== SUPPLIED MATERIAL

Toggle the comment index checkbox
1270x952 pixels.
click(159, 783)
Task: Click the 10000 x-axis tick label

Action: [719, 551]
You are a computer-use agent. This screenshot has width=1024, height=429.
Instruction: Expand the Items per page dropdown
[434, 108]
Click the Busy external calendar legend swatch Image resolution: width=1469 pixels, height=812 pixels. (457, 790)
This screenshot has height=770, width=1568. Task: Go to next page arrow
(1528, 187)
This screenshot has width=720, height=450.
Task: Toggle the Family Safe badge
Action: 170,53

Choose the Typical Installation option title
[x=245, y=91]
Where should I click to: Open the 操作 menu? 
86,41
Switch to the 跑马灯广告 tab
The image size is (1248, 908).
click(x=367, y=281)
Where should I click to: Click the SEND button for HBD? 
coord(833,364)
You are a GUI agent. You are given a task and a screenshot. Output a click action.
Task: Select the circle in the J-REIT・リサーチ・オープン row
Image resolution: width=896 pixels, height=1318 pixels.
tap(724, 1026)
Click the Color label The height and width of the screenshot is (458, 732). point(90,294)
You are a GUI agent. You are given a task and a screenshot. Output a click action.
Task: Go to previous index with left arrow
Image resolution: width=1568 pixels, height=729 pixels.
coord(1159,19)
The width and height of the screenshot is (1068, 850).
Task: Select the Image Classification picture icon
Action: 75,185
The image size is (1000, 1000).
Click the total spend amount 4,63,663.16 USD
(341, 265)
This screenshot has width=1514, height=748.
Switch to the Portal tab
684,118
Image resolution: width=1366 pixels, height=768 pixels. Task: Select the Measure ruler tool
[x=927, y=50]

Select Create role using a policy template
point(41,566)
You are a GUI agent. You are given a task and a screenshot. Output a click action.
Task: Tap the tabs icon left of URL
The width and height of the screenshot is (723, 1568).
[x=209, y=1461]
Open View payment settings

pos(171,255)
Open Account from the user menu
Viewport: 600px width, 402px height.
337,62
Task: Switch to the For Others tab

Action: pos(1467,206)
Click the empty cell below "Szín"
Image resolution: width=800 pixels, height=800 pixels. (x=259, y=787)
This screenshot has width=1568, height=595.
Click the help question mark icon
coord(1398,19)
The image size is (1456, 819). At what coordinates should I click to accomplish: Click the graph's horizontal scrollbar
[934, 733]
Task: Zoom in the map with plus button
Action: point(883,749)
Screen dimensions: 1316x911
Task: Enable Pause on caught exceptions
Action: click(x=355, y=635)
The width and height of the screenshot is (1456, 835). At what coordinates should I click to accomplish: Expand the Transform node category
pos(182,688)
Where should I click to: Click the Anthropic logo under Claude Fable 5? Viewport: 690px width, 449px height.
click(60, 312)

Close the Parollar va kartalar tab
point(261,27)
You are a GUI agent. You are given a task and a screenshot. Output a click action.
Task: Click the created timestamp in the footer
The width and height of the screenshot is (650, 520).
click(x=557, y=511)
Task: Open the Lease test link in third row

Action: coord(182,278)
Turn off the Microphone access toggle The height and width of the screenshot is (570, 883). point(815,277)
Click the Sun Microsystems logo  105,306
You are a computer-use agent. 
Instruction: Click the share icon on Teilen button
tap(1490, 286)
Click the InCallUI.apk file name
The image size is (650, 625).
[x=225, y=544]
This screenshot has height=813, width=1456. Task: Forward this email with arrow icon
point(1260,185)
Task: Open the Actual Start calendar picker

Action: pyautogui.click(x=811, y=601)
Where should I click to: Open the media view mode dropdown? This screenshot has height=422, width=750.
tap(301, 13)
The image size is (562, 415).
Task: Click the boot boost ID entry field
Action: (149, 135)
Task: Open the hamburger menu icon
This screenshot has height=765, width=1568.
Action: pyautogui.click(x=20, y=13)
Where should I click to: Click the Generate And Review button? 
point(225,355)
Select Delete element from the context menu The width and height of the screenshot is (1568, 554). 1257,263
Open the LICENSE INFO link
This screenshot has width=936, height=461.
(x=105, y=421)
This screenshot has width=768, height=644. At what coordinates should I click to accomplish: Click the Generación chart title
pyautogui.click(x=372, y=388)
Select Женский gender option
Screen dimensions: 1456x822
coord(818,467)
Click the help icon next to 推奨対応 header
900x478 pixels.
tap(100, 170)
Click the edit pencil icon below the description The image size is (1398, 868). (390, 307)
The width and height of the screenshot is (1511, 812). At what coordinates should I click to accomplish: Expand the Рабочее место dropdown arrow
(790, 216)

====

* WHAT IS ASKED
Rewrite the part of the listing above that opens with the line containing "Where should I click to: Click the SEND" and closes with the line containing "Click the Color" as a Markdown table, leaving out blank lines. Use the column names Row and Listing line.

* EXERCISE SOLUTION
| Row | Listing line |
|---|---|
| 1 | Where should I click to: Click the SEND button for HBD?  |
| 2 | coord(833,364) |
| 3 | You are a GUI agent. You are given a task and a screenshot. Output a click action. |
| 4 | Task: Select the circle in the J-REIT・リサーチ・オープン row |
| 5 | Image resolution: width=896 pixels, height=1318 pixels. |
| 6 | tap(724, 1026) |
| 7 | Click the Color label The height and width of the screenshot is (458, 732). point(90,294) |